**What is required:** Starting at the line that contains "This screenshot has height=420, width=604.", write out every line to the end of the records below exactly, and leave out the pictures.
[Opening Data supplied section]
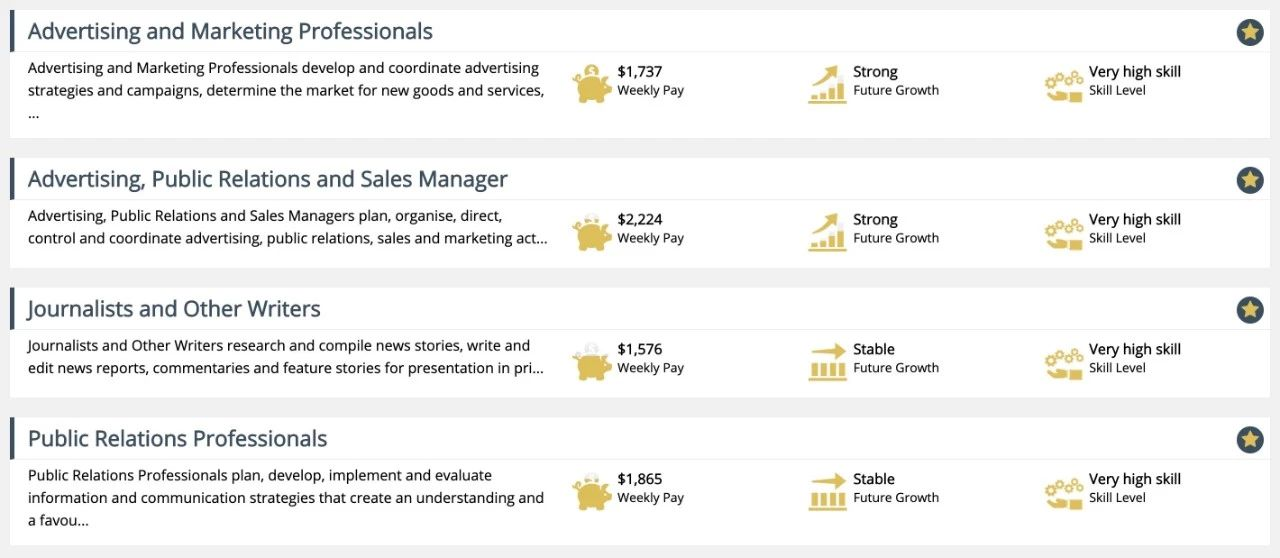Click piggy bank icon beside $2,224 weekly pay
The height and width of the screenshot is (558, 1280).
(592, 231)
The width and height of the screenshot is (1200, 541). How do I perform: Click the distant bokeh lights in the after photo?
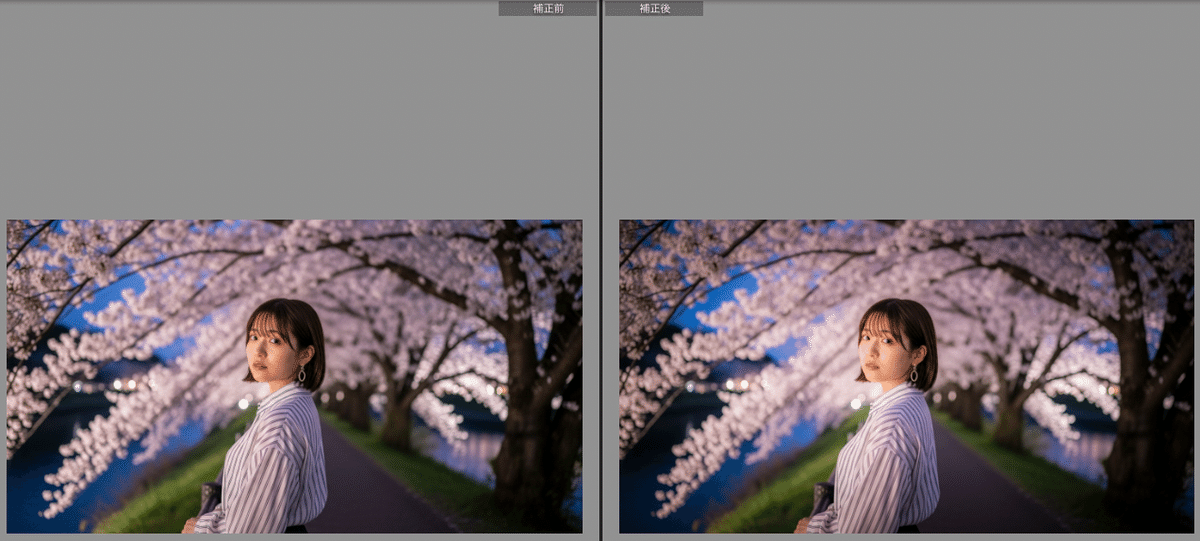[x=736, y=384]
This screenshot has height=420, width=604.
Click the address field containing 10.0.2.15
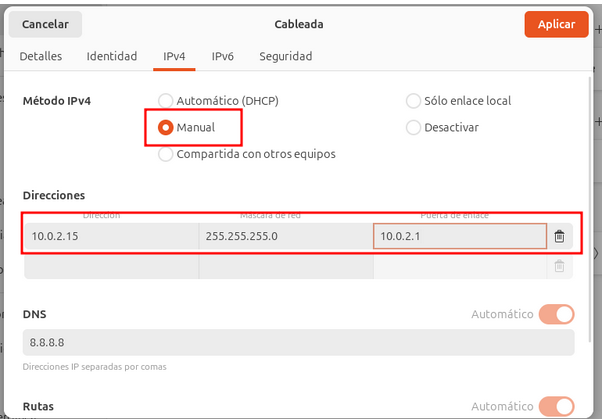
[Closing Data supplied section]
**Response area:**
This screenshot has height=420, width=604.
Click the address field containing 10.0.2.15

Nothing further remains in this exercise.